Once I put a finger on the exact issue I had with that one aforementioned frenemy, I pushed forward and asked her for advice on how she curbed junky or boozy cravings. She provided some helpful tips and maybe better yet, confessed she also had a lot of trouble keeping up with it herself. So she was human! Sometimes we forget pretty much everyone is and as such, has weaknesses.

Come clean

If you don't feel like you're making any headway in the natural transition, add a verbal component: talk with them openly about what you're trying to with your friendship. Do it in a non-confrontational way that assigns guilt to both parties, because, hell, neither of you are exactly saints. You've probably both played a part in perpetuating your frenemy status, so be clear about owning the things you've done wrong. Start with something like, "I really appreciate and enjoy our friendship, but I want to talk about some ugly hunches I have. Why do you think we have combative tendencies?" Chances are, they'll admit having noticed, too, and be game to figure out a remedy together. A solution is going to take a little give from you and from them.

Be real about all possibilities

You know, a lot of people don't really like being called on the messy parts of their lives, including their relationship. Some people go to great lengths to avoid holding a mirror to those things. So you have to accept the possibility your frenemy will want to stay in this icky place. They might continue to carry on with the ugliness with their own derogatory vocabulary and subtle power plays. Should you find, after a thorough and honest investigation, this person won't budge into a vulnerable, healthy place where a real friendship may grow, you might have to let that lie.
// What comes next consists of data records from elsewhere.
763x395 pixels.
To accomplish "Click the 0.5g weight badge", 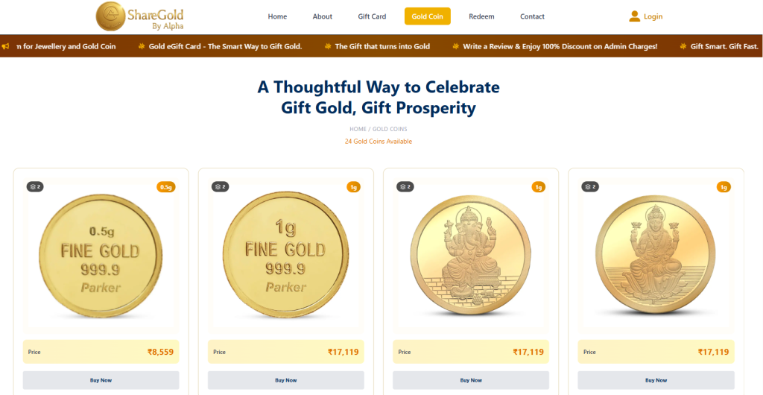I will tap(165, 187).
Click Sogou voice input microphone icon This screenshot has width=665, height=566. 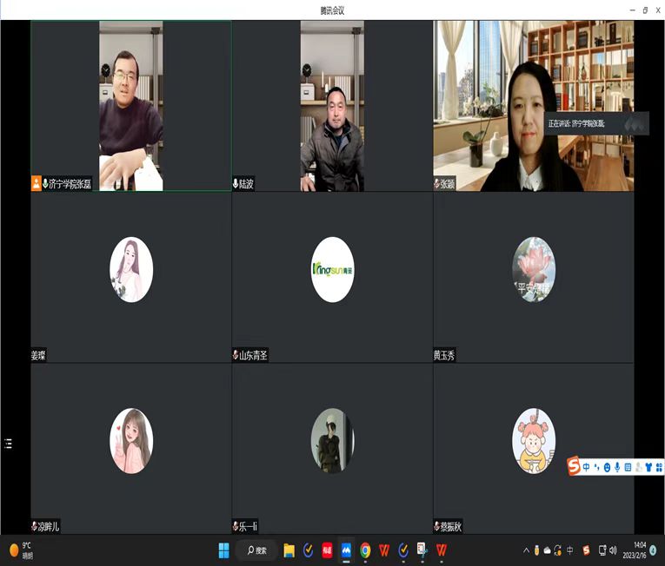click(x=617, y=467)
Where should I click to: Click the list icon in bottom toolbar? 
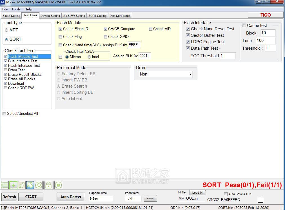pos(5,185)
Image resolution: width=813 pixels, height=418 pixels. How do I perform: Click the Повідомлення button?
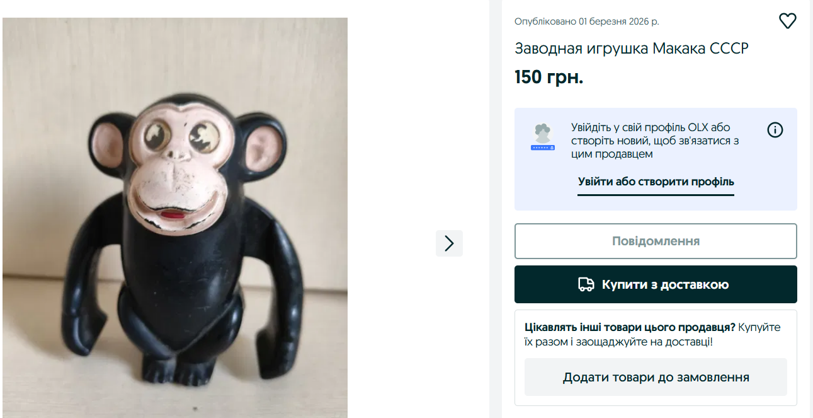pos(656,241)
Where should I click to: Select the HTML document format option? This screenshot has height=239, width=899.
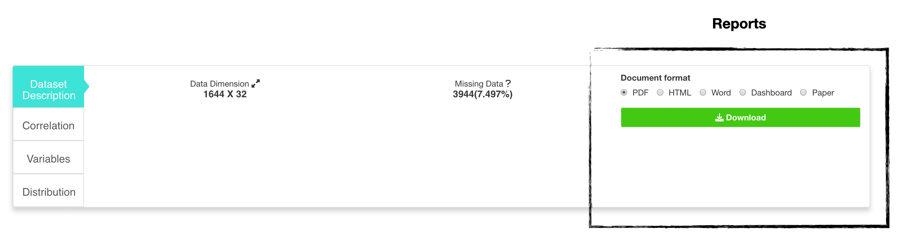coord(660,92)
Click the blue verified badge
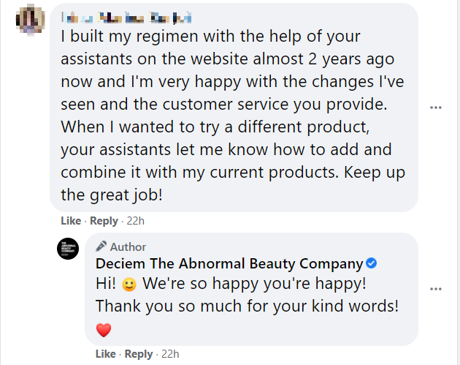460x365 pixels. (371, 264)
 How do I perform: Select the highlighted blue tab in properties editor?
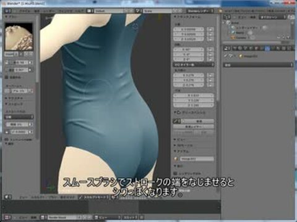tap(267, 49)
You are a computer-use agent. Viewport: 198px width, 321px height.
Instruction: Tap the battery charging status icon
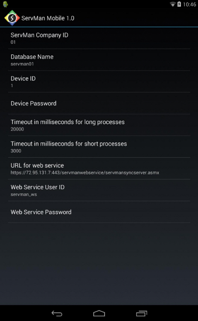179,4
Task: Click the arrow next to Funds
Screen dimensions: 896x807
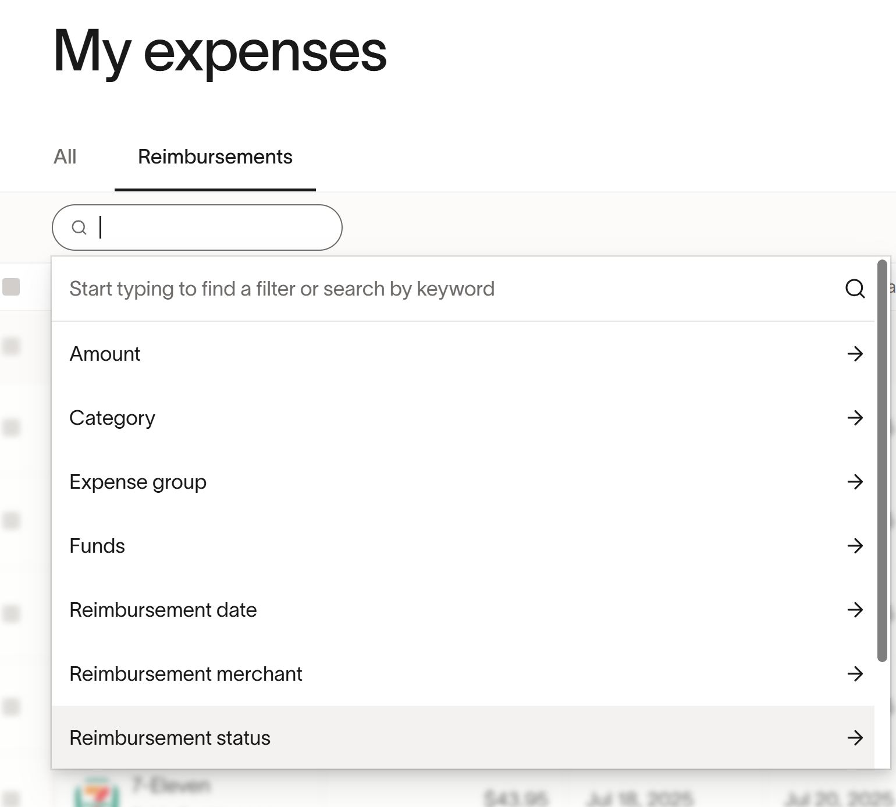Action: pyautogui.click(x=855, y=546)
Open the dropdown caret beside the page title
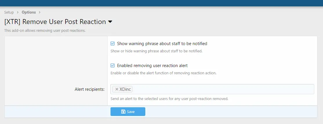This screenshot has height=124, width=323. [x=110, y=22]
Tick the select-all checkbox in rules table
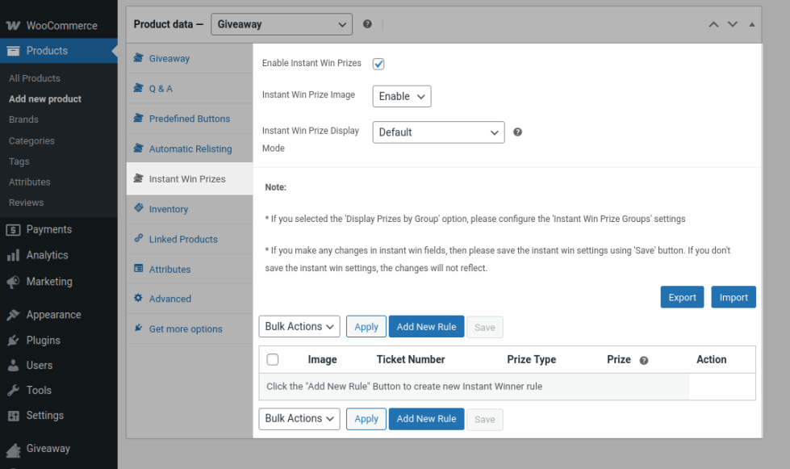This screenshot has width=790, height=469. coord(273,360)
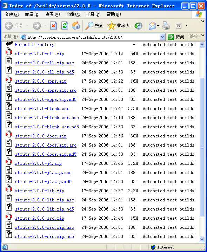Image resolution: width=207 pixels, height=252 pixels.
Task: Expand the address bar dropdown arrow
Action: (162, 37)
Which is not to say that you have to continue being a part of this frenemiship. In fact, at that point, if you've tried everything you can to be a good friend to this person and they aren't having any of it, I'd recommend just moving on. You tried and sometimes efforts fail. So going into this, know this isn't a guaranteed win (what in life ever is?) and by doing it anyway, you run a little risk of losing this person even as a frenemy. But honestly? In almost every scenario, dismissing an unnecessary toxic relationship from your world is a win. However, it's truly best to try to rework the situation as opposed to simply throwing it away, so give it a real go and see how it shakes out.